According to that, your vertical downward force (if we measure with a scale underneath you) is 0N meaning that you are weightless because all of your force is going through the rope. That rope has to be attached to something (lets say for our purposes, a scale). That scale (which if we face it to read the vertical upward force) should read -m * g, which would coororlate to a downward force of m*g.

This means that hanging yourself is not a valid weight-loss program.

In this problem, we have to find where the force of the water upward is equal to this net force.

[alkatran]

Ah yes, but that means that what I'm being hung by weighs more due to me. The normal force is not linked to me directly, so I am assumed to be part of the contraption. When viewed seperately I am being affected by the rope which is being affected by the log, or whatever, which is being aff...

But honestly, this is an argument that neither side can win, because both sides are "correct".

My main point was the second one, the first was a joke.


Also, I hereby declare the earth to weigh whatever my weight is. The force of gravity I am exercing in it is the same as it is exercing on me. Everyone on the earth except me is considered part of it. (Congradulations, you just technicly lost 99.99% of your weight because you make up so little of the earth's mass!)

[Darkwraith]

We need a reference plane...

[Acidic]

The original question has been answered, if you're arguing what wieght is, I posted a science dictionary defenition eariler. Use that one to see what mass, graviry, tension, and all the rest of the terms are if you need to.

Near the Earths surface you (and all objects) will always have a constant wieght. This is because gravity is constant and the mass is constant.

If a body is stationary the net force is always zero (ignoring rotationary forces).

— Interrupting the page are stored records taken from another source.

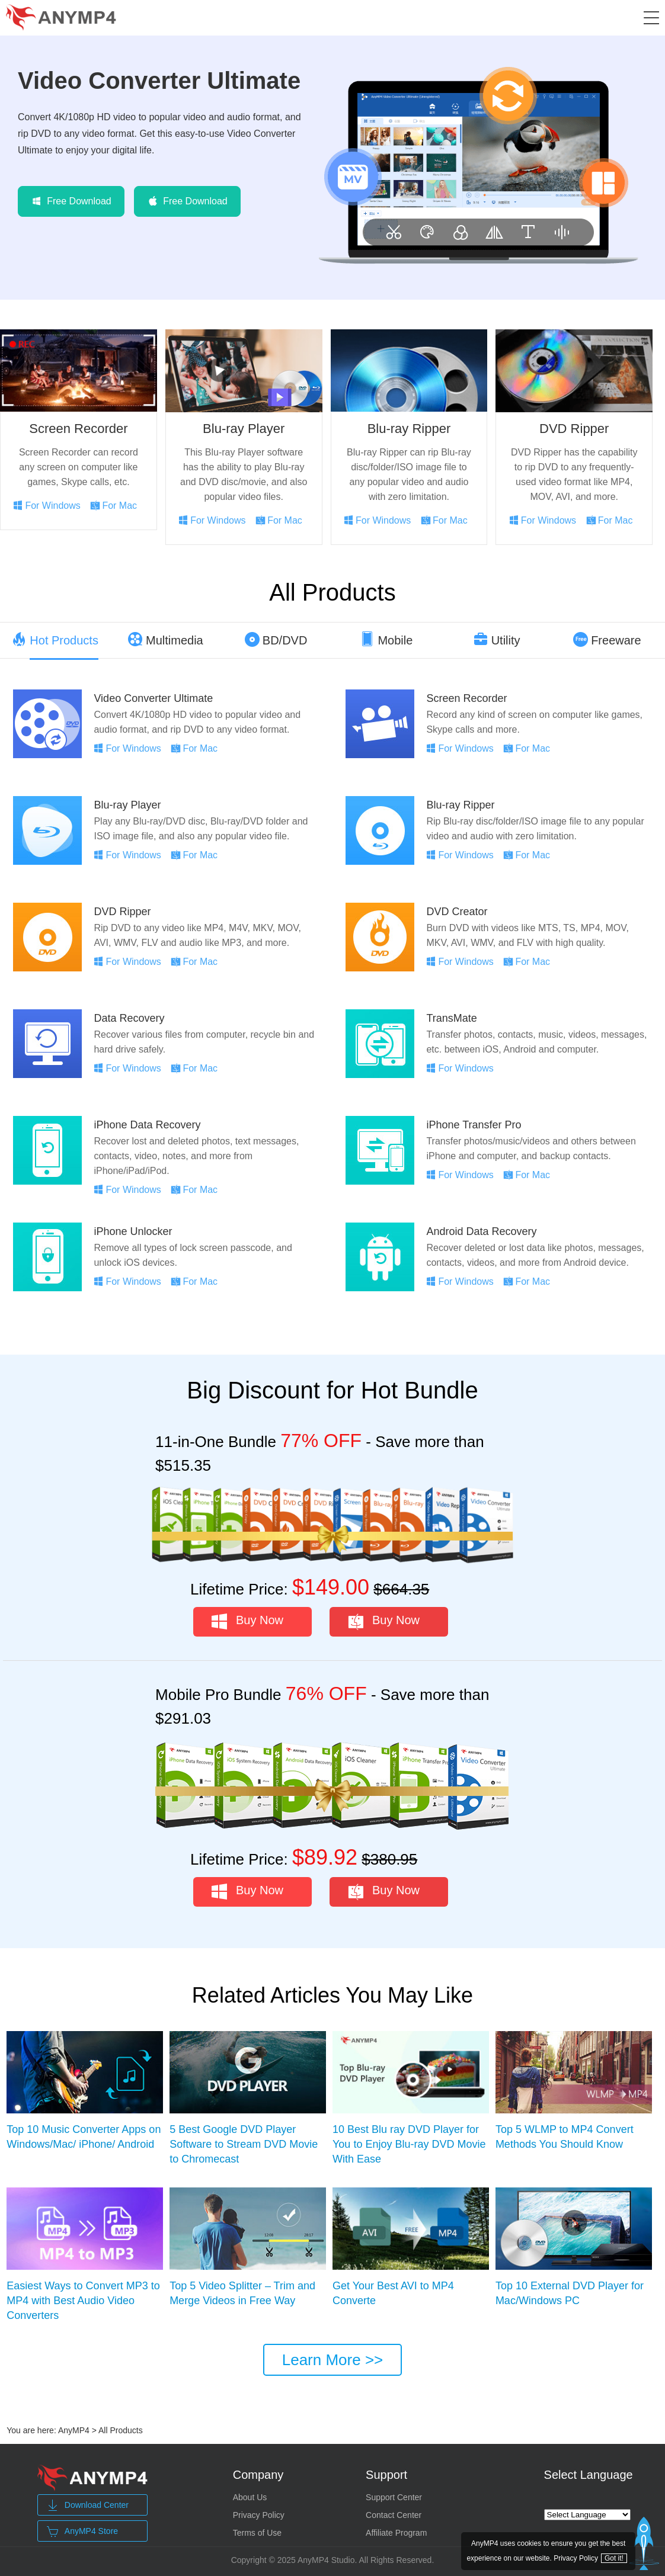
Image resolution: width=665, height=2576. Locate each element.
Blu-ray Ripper (409, 428)
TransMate (451, 1018)
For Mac (119, 506)
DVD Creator (456, 912)
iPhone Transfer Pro (473, 1125)
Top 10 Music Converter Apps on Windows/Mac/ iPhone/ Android (84, 2136)
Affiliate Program (396, 2533)
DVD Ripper (574, 428)
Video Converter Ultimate (159, 81)
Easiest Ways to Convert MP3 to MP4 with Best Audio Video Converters (83, 2300)
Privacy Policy (258, 2515)
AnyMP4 (73, 2430)
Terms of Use (257, 2533)
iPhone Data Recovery (147, 1125)
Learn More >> (332, 2360)
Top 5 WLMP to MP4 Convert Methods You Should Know (564, 2136)
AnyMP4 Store (82, 2531)
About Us (250, 2497)
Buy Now (259, 1620)
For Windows (52, 506)
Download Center (88, 2505)
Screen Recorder (78, 428)
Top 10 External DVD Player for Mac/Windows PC (569, 2293)
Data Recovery (129, 1018)
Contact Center (393, 2515)
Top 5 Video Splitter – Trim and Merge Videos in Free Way (242, 2293)
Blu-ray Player (243, 428)
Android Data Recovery (481, 1231)
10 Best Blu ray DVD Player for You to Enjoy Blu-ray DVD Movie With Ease (408, 2144)
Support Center (394, 2497)
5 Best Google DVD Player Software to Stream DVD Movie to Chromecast (244, 2144)
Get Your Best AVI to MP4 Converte (393, 2293)
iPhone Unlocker (133, 1231)
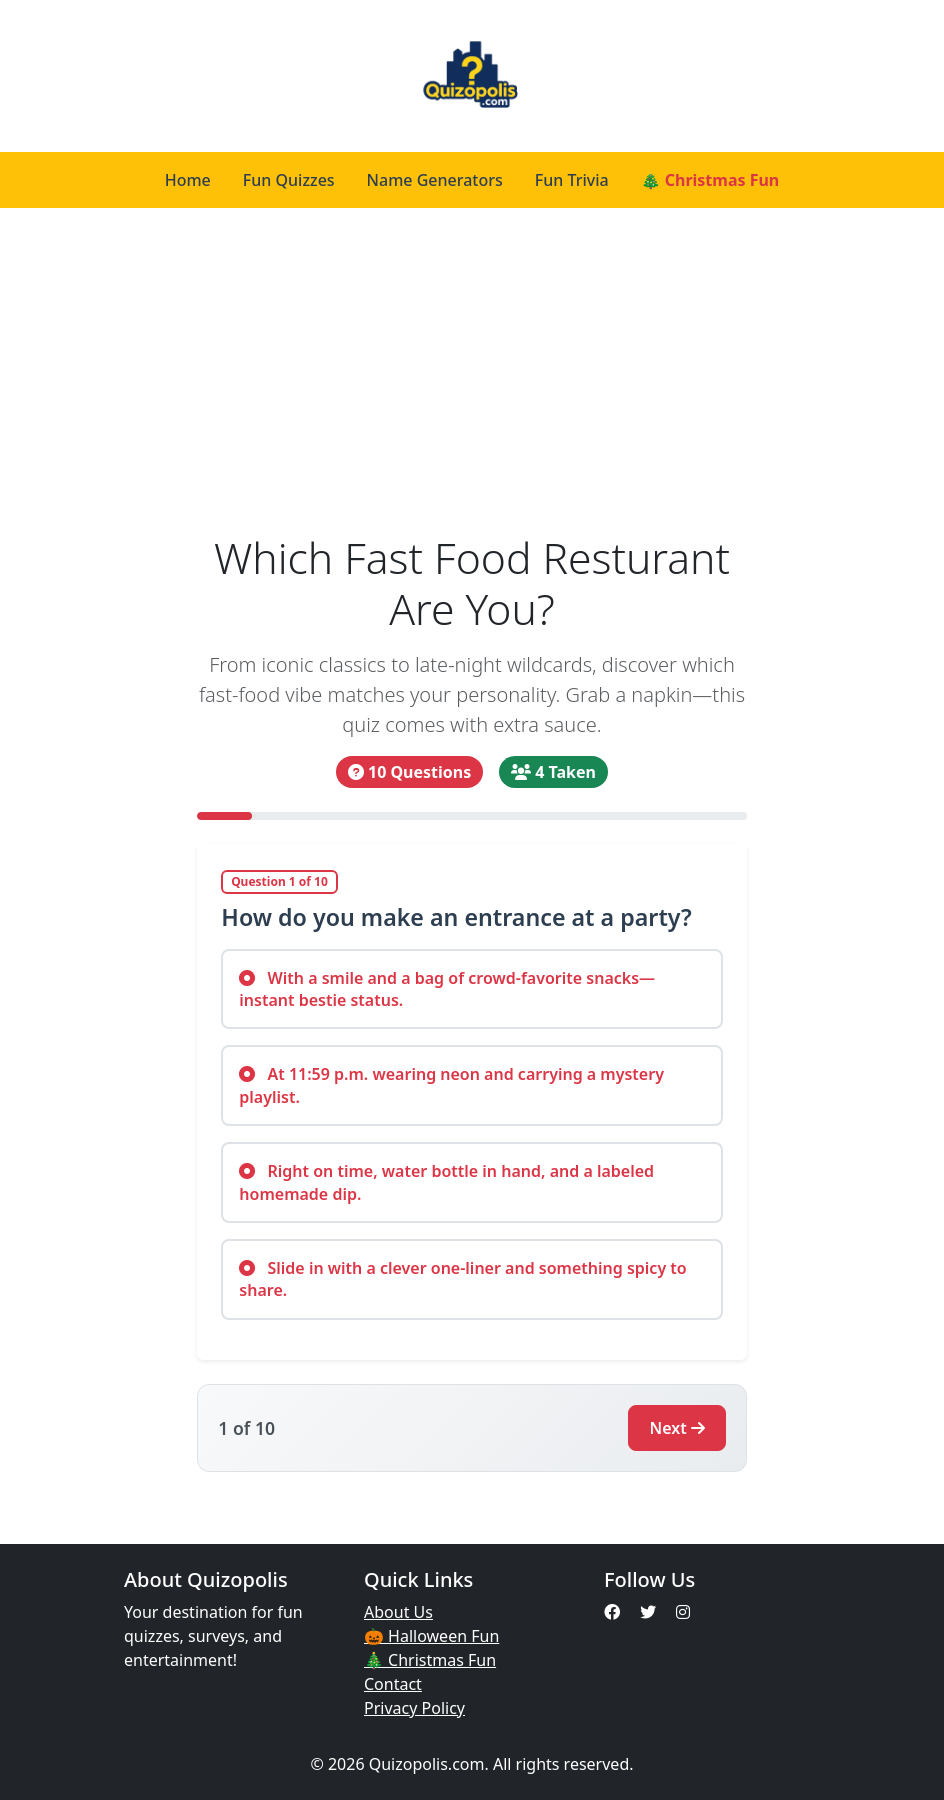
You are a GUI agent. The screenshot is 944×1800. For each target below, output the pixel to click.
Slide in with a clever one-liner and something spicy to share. (462, 1279)
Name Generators (435, 180)
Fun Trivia (572, 180)
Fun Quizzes (289, 180)
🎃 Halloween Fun (431, 1636)
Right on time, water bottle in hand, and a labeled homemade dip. (446, 1182)
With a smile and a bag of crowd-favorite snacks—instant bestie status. (447, 989)
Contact (393, 1684)
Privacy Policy (414, 1708)
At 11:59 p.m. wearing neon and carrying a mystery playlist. (451, 1085)
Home (188, 180)
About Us (398, 1612)
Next (676, 1428)
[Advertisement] (471, 382)
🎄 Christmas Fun (710, 180)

In different mediums, the objects will feel lighter in more dense mediums as the upthrust (which will always be in the direction opposite to the weight) will partly counteract the wieght. In a sufficiently dense medium, the object will float, because it has a net force of zero. In fact it's weight is still constant, it is just totally counteracted by the upthrust. Obviously this balance is ruined as soon as you lift the body out of the liquid or push in into the liquid.

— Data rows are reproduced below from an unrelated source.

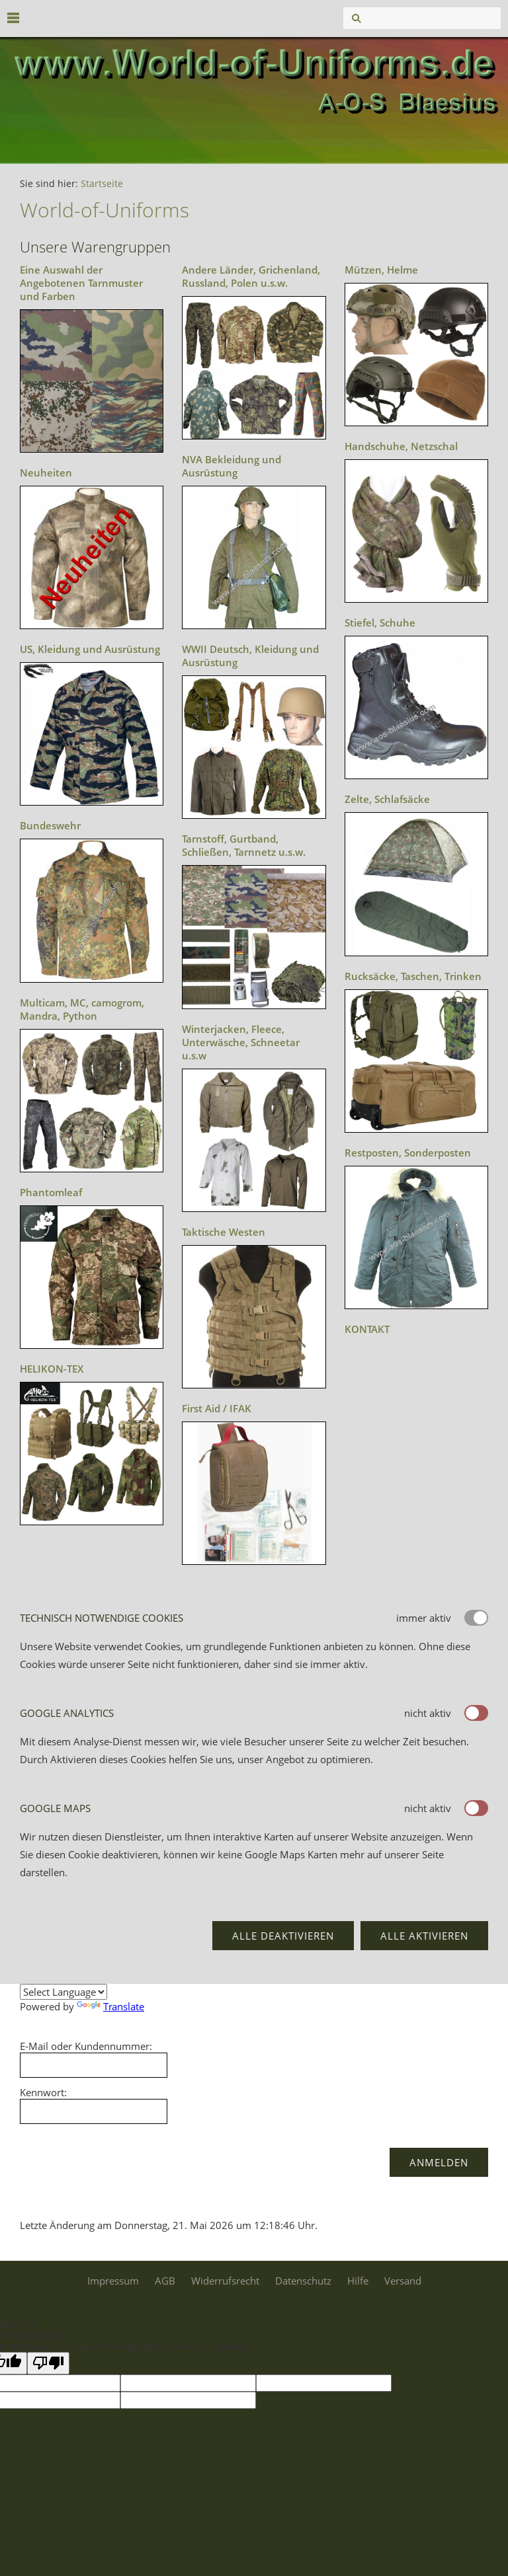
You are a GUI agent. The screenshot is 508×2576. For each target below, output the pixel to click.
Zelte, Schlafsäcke (387, 799)
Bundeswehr (50, 825)
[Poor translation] (48, 2363)
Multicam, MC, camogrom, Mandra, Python (82, 1009)
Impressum (113, 2280)
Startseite (102, 184)
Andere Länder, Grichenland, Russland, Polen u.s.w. (251, 276)
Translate (110, 2006)
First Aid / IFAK (216, 1408)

When something is being hung the object is still stationary hence it will have a net force of zero, but it will still weight the same. If you are being hung and you are taken to be part of the hanging contraption too, then the enitre contraption will have a net force of zero (as it is stationary (neither floating into the air nor sinking into the ground)), it's weight will have changed because your mass has been added onto it's mass thereby changing it's mass. It's net force remains zero because the ground beneath it will simply exert a larger counter force.

[Darkwraith]

Why can't we consider weight to be force in a given direction disregarding normal or is there a special term for that?